The Tamil Nadu Government Has Taken An Initiative To Provide Free Sanitary Napkins To Urban Areas. We Are All For This
As much as we hate this coronavirus-induced lockdown, we can’t deny it highlighted problems that were previously overlooked and ignored. Menstruation, for instance. Even though periods are still heavily stigmatized, state governments are finally starting to see the problem when it comes to period poverty and lack of menstrual hygiene products. After distributing sanitary napkins in rural and tribal areas, the Tamil Nadu government will now provide free sanitary napkins to government schools in urban areas under the menstrual hygiene programme. It’s a much-needed initiative.
Usually, people assume that it’s only the rural and tribal areas of our country that are deeply impacted by the lack of menstrual hygiene products. But the fact is that because of the taboo factor attached to the concept, women and girls everywhere suffer the consequences. Which is why this initiative taken by the Tamil Nadu government is the right call.
The scheme to distribute free sanitary napkins, which is being implemented in the rural areas of the state is being extended to the urban areas. This programme is costing the state government a whopping 44 crore rupees. The state government will also be providing menstrual hygiene products to women inpatients at government medical institutions.
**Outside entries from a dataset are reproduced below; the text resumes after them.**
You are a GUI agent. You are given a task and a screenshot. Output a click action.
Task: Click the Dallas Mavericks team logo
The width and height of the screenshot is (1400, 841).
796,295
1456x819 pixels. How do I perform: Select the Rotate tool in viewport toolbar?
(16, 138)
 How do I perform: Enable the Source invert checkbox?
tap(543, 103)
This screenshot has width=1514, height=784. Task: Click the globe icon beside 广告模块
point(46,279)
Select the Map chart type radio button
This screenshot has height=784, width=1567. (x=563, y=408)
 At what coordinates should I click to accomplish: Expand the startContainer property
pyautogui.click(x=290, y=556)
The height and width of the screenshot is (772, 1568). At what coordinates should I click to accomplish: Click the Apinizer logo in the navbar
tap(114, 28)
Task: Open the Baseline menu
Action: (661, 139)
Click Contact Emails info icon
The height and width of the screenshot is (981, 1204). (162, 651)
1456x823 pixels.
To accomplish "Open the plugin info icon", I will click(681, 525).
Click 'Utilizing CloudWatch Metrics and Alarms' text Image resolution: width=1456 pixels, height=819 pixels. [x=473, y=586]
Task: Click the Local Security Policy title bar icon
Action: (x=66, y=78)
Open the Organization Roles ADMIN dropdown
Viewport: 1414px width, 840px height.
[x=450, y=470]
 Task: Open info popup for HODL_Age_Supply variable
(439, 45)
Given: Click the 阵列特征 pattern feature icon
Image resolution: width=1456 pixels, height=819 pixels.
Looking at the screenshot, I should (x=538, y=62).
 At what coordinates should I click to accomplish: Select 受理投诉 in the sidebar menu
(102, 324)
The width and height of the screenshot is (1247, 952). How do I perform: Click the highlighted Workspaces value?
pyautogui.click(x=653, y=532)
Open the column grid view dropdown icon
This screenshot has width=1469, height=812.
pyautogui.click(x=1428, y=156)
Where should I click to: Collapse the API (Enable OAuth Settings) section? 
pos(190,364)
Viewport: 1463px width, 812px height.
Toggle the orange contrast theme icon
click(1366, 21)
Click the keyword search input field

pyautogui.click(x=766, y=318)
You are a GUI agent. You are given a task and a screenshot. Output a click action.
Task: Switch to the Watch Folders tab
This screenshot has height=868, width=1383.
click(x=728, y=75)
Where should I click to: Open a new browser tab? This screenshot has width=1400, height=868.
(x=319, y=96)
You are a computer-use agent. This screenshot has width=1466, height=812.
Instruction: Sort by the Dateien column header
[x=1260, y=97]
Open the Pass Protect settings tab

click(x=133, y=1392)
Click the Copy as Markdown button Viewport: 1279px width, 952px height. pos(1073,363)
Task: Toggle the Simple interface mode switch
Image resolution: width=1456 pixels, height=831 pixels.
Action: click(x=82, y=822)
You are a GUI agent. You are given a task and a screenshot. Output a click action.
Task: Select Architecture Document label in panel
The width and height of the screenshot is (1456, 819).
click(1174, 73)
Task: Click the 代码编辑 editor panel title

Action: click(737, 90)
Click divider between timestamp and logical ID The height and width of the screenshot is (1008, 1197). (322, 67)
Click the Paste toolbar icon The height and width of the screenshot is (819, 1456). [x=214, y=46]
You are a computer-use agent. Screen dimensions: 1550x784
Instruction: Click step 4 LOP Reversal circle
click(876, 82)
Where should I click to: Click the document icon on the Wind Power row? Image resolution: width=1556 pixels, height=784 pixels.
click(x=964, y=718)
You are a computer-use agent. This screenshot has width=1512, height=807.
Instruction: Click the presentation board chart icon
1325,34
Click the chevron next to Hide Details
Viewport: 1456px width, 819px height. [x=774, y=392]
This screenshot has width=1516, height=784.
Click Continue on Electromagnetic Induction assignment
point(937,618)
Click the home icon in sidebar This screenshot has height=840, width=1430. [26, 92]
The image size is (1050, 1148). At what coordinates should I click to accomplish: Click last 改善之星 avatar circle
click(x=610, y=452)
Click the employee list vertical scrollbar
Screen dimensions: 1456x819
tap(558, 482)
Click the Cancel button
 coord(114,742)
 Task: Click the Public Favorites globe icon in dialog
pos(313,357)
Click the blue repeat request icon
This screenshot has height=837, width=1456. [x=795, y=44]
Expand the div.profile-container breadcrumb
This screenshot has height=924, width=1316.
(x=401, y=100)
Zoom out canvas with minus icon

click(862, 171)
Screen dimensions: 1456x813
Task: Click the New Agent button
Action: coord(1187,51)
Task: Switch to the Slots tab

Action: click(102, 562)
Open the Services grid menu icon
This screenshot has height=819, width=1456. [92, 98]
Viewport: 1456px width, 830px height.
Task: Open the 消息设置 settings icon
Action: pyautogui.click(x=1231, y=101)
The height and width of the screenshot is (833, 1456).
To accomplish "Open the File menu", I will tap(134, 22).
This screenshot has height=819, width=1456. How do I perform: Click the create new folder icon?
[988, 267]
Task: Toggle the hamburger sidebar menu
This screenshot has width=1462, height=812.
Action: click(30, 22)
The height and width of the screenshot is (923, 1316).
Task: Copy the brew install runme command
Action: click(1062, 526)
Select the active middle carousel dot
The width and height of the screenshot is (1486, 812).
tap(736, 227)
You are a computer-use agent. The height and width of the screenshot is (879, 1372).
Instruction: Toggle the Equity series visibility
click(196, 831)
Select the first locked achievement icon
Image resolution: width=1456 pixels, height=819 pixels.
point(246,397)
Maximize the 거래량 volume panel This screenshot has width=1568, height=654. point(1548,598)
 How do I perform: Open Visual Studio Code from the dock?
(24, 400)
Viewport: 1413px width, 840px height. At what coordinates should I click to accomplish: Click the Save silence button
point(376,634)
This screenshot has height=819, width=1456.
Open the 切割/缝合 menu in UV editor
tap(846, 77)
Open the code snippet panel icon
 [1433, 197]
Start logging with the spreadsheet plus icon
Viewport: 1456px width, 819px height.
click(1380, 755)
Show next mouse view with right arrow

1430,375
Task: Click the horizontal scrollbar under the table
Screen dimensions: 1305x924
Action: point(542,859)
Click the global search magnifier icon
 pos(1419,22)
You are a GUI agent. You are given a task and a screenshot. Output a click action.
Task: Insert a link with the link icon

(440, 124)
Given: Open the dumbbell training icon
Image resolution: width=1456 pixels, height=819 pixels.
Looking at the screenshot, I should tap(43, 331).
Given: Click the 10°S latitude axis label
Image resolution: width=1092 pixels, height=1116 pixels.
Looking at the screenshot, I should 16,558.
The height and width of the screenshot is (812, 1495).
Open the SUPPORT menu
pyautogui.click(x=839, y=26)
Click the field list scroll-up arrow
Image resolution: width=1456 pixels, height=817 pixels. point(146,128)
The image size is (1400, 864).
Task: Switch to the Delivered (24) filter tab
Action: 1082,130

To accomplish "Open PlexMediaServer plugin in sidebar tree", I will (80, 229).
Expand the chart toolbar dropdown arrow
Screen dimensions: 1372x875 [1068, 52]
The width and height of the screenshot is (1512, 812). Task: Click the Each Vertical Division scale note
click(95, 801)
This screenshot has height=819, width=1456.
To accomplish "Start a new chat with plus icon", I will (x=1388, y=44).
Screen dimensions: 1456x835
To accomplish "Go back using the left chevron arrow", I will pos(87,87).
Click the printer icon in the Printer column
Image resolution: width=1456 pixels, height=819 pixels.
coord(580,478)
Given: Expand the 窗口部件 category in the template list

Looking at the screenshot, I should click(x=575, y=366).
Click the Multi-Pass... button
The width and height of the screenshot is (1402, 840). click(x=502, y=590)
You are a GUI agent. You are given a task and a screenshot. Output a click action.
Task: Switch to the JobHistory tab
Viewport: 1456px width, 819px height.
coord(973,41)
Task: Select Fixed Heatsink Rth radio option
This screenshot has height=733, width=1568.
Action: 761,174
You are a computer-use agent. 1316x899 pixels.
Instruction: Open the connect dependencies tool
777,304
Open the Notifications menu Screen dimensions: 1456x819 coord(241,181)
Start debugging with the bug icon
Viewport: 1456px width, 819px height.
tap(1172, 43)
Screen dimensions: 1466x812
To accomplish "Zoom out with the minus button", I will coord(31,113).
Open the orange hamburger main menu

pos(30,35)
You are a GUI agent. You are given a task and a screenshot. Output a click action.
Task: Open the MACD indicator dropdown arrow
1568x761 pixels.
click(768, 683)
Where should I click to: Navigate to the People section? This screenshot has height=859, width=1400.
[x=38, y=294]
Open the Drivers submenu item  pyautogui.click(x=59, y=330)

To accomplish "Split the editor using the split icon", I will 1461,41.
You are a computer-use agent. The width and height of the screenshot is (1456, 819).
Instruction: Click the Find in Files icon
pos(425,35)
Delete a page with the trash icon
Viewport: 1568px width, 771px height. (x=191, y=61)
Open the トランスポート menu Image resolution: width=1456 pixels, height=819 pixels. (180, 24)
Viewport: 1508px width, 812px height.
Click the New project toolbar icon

Also Read: The Khalsa Aid Group Is Providing Free Sanitary Pads To Women Farmers Facing Problems With Menstrual Hygiene During The Protests Against Farm Laws.
TN govt will provide free sanitary napkins to govt school girls in urban areas & women inpatients at government medical institutions under the menstrual hygiene programme. @omjasvinMD https://t.co/gxja7lvpdQ
— TNIE Tamil Nadu (@xpresstn) December 17, 2020
Tamil Nadu Officials said the state would procure sanitary napkins for girls in the 10-19 age group in urban areas for Rs 34.74 crore and inpatients in the 15-49 age group for Rs 9.4 crore. They told Indian Express, “The napkins will be directly delivered to government schools and an acknowledgement obtained by urban health nurse.”
This scheme does not only cover girls in government schools. In fact, urban health nurses and Aganwadi workers will visit the Integrated Child Development Services (ICDS) every Saturday and distribute menstrual hygiene kits. They will also distribute the kits to postnatal mothers during home visits.
This scheme is said to cover nearly 1,000 health centres in urban areas and metro cities.
Needless to say, we are all for schemes like these. Our country needs to now focus on closing the problem of period poverty, in rural and urban areas. Tamil Nadu has set a fabulous example, it’s time all state governments follow through.